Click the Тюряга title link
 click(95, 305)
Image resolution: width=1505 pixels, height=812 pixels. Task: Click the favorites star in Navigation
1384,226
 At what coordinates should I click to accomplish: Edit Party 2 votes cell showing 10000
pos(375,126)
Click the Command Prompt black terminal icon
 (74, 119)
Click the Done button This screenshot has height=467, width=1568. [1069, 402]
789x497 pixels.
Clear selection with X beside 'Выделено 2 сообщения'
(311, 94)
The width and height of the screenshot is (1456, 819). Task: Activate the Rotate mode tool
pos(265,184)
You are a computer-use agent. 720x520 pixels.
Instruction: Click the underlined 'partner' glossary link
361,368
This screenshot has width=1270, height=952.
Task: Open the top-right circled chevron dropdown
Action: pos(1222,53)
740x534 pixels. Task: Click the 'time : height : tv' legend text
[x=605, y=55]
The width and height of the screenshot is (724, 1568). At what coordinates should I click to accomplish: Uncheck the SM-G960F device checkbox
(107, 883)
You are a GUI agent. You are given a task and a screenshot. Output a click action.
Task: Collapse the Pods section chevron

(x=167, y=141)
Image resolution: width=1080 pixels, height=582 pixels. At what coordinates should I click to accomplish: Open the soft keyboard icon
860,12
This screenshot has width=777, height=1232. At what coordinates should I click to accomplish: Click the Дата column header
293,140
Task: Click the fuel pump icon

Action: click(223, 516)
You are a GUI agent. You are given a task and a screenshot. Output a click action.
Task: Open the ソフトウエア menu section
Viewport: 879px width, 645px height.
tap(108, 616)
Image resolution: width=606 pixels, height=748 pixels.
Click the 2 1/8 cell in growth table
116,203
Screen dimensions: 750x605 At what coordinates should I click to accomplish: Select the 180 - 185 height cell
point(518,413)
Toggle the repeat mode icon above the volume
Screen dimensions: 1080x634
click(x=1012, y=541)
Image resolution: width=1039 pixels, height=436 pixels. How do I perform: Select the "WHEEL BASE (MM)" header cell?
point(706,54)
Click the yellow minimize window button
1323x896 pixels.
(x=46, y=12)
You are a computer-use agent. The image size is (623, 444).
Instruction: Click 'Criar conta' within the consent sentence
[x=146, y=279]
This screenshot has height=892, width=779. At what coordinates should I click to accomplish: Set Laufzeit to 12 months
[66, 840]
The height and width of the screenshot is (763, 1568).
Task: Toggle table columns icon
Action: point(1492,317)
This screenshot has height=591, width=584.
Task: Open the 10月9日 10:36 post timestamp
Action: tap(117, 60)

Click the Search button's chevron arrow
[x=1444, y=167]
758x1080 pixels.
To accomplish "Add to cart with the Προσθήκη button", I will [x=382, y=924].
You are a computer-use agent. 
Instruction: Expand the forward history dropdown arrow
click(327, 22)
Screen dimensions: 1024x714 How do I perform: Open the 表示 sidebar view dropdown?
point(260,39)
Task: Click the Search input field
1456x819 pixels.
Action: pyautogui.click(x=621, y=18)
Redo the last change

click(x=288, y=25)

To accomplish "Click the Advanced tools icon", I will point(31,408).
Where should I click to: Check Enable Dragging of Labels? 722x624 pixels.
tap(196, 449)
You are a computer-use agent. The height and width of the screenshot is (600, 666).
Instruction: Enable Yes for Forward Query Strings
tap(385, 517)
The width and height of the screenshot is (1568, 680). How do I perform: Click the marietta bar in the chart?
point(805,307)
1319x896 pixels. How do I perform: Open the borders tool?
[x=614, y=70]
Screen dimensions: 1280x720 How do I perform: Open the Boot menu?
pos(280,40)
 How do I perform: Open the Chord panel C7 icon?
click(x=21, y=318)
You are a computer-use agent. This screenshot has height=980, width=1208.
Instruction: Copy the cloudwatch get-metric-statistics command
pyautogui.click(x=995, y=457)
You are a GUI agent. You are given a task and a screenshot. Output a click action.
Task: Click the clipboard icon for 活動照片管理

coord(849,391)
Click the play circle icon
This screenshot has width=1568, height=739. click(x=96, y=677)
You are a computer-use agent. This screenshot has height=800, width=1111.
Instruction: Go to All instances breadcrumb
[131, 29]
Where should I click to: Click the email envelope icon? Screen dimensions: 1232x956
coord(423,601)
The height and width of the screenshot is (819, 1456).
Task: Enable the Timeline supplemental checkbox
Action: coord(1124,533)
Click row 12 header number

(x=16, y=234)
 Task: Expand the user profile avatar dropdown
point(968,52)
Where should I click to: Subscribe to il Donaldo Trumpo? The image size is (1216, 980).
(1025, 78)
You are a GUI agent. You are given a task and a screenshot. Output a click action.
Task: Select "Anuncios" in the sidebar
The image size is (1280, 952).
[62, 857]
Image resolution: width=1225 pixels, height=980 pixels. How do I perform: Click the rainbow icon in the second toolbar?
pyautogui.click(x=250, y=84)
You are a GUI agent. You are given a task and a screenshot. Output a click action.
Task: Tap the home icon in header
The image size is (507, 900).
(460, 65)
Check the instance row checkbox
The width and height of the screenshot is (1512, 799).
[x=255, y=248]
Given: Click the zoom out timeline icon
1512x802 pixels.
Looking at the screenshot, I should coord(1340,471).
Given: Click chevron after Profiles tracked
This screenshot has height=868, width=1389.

WHAT IS NEEDED: Repeat every row above exactly as it appears, one line at a time.

THE RESPONSE:
Click the Тюряга title link
 click(95, 305)
Image resolution: width=1505 pixels, height=812 pixels. Task: Click the favorites star in Navigation
1384,226
 At what coordinates should I click to accomplish: Edit Party 2 votes cell showing 10000
pos(375,126)
Click the Command Prompt black terminal icon
 (74, 119)
Click the Done button This screenshot has height=467, width=1568. [1069, 402]
789x497 pixels.
Clear selection with X beside 'Выделено 2 сообщения'
(311, 94)
The width and height of the screenshot is (1456, 819). Task: Activate the Rotate mode tool
pos(265,184)
You are a computer-use agent. 720x520 pixels.
Instruction: Click the underlined 'partner' glossary link
361,368
This screenshot has width=1270, height=952.
Task: Open the top-right circled chevron dropdown
Action: pos(1222,53)
740x534 pixels. Task: Click the 'time : height : tv' legend text
[x=605, y=55]
The width and height of the screenshot is (724, 1568). At what coordinates should I click to accomplish: Uncheck the SM-G960F device checkbox
(107, 883)
You are a GUI agent. You are given a task and a screenshot. Output a click action.
Task: Collapse the Pods section chevron

(x=167, y=141)
Image resolution: width=1080 pixels, height=582 pixels. At what coordinates should I click to accomplish: Open the soft keyboard icon
860,12
This screenshot has width=777, height=1232. At what coordinates should I click to accomplish: Click the Дата column header
293,140
Task: Click the fuel pump icon

Action: click(223, 516)
You are a GUI agent. You are given a task and a screenshot. Output a click action.
Task: Open the ソフトウエア menu section
Viewport: 879px width, 645px height.
tap(108, 616)
Image resolution: width=606 pixels, height=748 pixels.
Click the 2 1/8 cell in growth table
116,203
Screen dimensions: 750x605 At what coordinates should I click to accomplish: Select the 180 - 185 height cell
point(518,413)
Toggle the repeat mode icon above the volume
Screen dimensions: 1080x634
click(x=1012, y=541)
Image resolution: width=1039 pixels, height=436 pixels. How do I perform: Select the "WHEEL BASE (MM)" header cell?
point(706,54)
Click the yellow minimize window button
1323x896 pixels.
(x=46, y=12)
You are a computer-use agent. The image size is (623, 444).
Instruction: Click 'Criar conta' within the consent sentence
[x=146, y=279]
This screenshot has height=892, width=779. At what coordinates should I click to accomplish: Set Laufzeit to 12 months
[66, 840]
The height and width of the screenshot is (763, 1568).
Task: Toggle table columns icon
Action: point(1492,317)
This screenshot has height=591, width=584.
Task: Open the 10月9日 10:36 post timestamp
Action: tap(117, 60)

Click the Search button's chevron arrow
[x=1444, y=167]
758x1080 pixels.
To accomplish "Add to cart with the Προσθήκη button", I will [x=382, y=924].
You are a computer-use agent. 
Instruction: Expand the forward history dropdown arrow
click(327, 22)
Screen dimensions: 1024x714 How do I perform: Open the 表示 sidebar view dropdown?
point(260,39)
Task: Click the Search input field
1456x819 pixels.
Action: pyautogui.click(x=621, y=18)
Redo the last change

click(x=288, y=25)

To accomplish "Click the Advanced tools icon", I will point(31,408).
Where should I click to: Check Enable Dragging of Labels? 722x624 pixels.
tap(196, 449)
You are a computer-use agent. The height and width of the screenshot is (600, 666).
Instruction: Enable Yes for Forward Query Strings
tap(385, 517)
The width and height of the screenshot is (1568, 680). How do I perform: Click the marietta bar in the chart?
point(805,307)
1319x896 pixels. How do I perform: Open the borders tool?
[x=614, y=70]
Screen dimensions: 1280x720 How do I perform: Open the Boot menu?
pos(280,40)
 How do I perform: Open the Chord panel C7 icon?
click(x=21, y=318)
You are a computer-use agent. This screenshot has height=980, width=1208.
Instruction: Copy the cloudwatch get-metric-statistics command
pyautogui.click(x=995, y=457)
You are a GUI agent. You are given a task and a screenshot. Output a click action.
Task: Click the clipboard icon for 活動照片管理

coord(849,391)
Click the play circle icon
This screenshot has width=1568, height=739. click(x=96, y=677)
You are a computer-use agent. This screenshot has height=800, width=1111.
Instruction: Go to All instances breadcrumb
[131, 29]
Where should I click to: Click the email envelope icon? Screen dimensions: 1232x956
coord(423,601)
The height and width of the screenshot is (819, 1456).
Task: Enable the Timeline supplemental checkbox
Action: coord(1124,533)
Click row 12 header number

(x=16, y=234)
 Task: Expand the user profile avatar dropdown
point(968,52)
Where should I click to: Subscribe to il Donaldo Trumpo? The image size is (1216, 980).
(1025, 78)
You are a GUI agent. You are given a task and a screenshot. Output a click action.
Task: Select "Anuncios" in the sidebar
The image size is (1280, 952).
[62, 857]
Image resolution: width=1225 pixels, height=980 pixels. How do I perform: Click the rainbow icon in the second toolbar?
pyautogui.click(x=250, y=84)
You are a GUI agent. You are given a task and a screenshot. Output a click action.
Task: Tap the home icon in header
The image size is (507, 900).
(460, 65)
Check the instance row checkbox
The width and height of the screenshot is (1512, 799).
[x=255, y=248]
Given: Click the zoom out timeline icon
1512x802 pixels.
Looking at the screenshot, I should coord(1340,471).
Given: Click chevron after Profiles tracked
This screenshot has height=868, width=1389.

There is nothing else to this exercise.